Dan Kyriakides

Personal information
- Born: 21 March 1995 (age 31) Swansea, Wales
- Height: 183 cm (6 ft 0 in)
- Weight: 85 kg (187 lb)

Sport
- Sport: Field hockey
- Position: Midfielder/Defender

Senior career
- Years: Team / Caps / Goals
- 2012: Swansea City HC / - / -
- 2012–2017: Cardiff & Met / - / -
- 2017–2018: Reading / - / -
- 2018–2019: Crefelder HTC / - / -
- 2019–2020: Cardiff & Met / - / -
- 2020–2021: Crefelder HTC / - / -
- 2021–2022: Hampstead & Westminster / - / -
- 2022–2025: Alster / - / -
- 2025–2026: Cardiff & Met / - / -

National team
- Years: Team / Caps / Goals
- 2014–present: Wales / 138 / -
- 2017–2018: GB / 11 / -

Medal record
Representing Wales
European Championship II
| Gold medal – first place | 2025 Lousada | Team |

= Daniel Kyriakides =

Welsh field hockey player (born 1995)

Daniel Kyriakides (born 21 March 1995) is a Welsh international field hockey player who plays as a midfielder or defender for Wales and Great Britain.

James Kyriakides is his elder brother.

== Biography ==
Kyriakides played club hockey in the Men's England Hockey League for Cardiff & Met from 2012 to 2017. While at Cardiff, Kyriakides represented Wales in the 2014 Commonwealth Games and made his senior Great Britain debut against India on 29 April 2017.

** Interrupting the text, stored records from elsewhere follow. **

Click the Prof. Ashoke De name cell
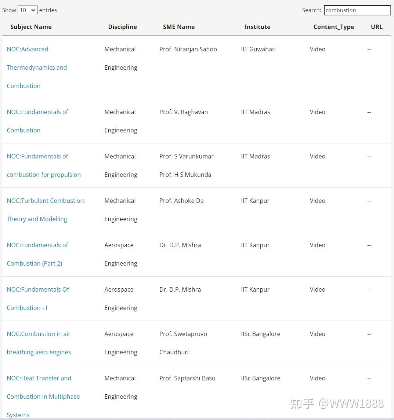 point(181,201)
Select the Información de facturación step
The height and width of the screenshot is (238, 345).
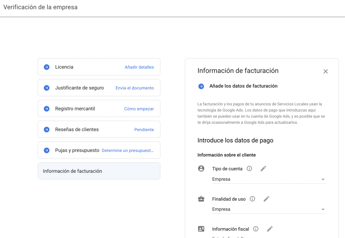pos(99,171)
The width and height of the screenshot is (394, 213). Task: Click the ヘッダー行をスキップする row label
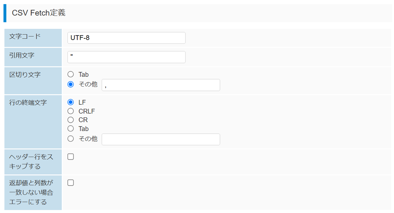[31, 162]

Later in 2017, he joined Reading in the Premier Division and went to his second Commonwealth Games at the 2018 Games in the Gold Coast.

At the end of the 2017–2018 season, Kyriakides left Reading for the Bundesliga, signing for Crefelder HTC but returned to the UK to play for Hampstead & Westminster in 2021.

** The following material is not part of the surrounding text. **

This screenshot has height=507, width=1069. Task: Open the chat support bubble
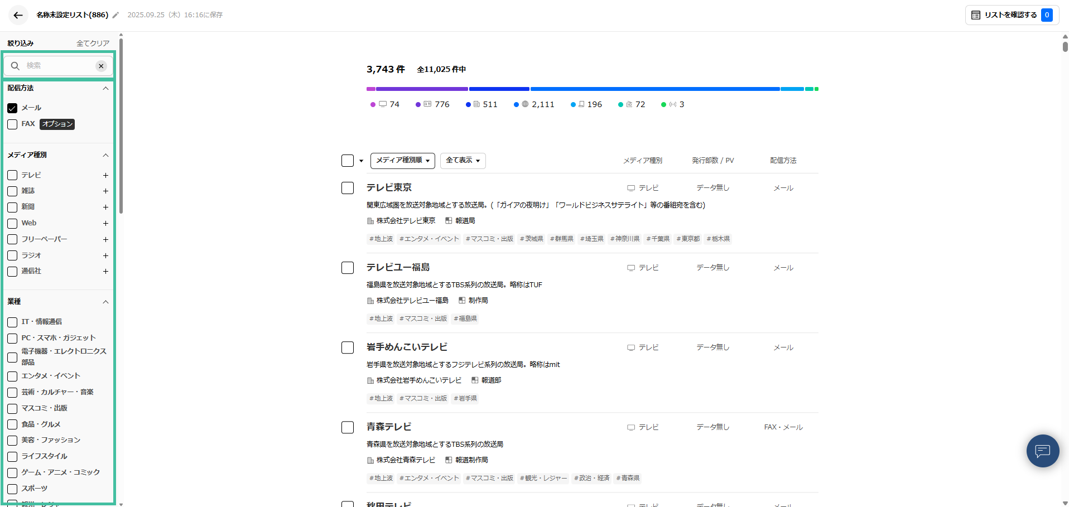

In 2022, he joined Der Club an der Alster in Germany and was selected to represent Wales at the 2022 Commonwealth Games in Birmingham.

He was part of the Welsh team at the 2023 World Cup, which was the first time in their history that Wales had appeared in the world Cup. Additionally he was part of the Welsh team that played at the 2023 Men's EuroHockey Championship.

In 2025, he helped Wales win the gold medal at the European Championship II, defeating Ireland in the final. He moved back to Cardiff for the 2025–26 season.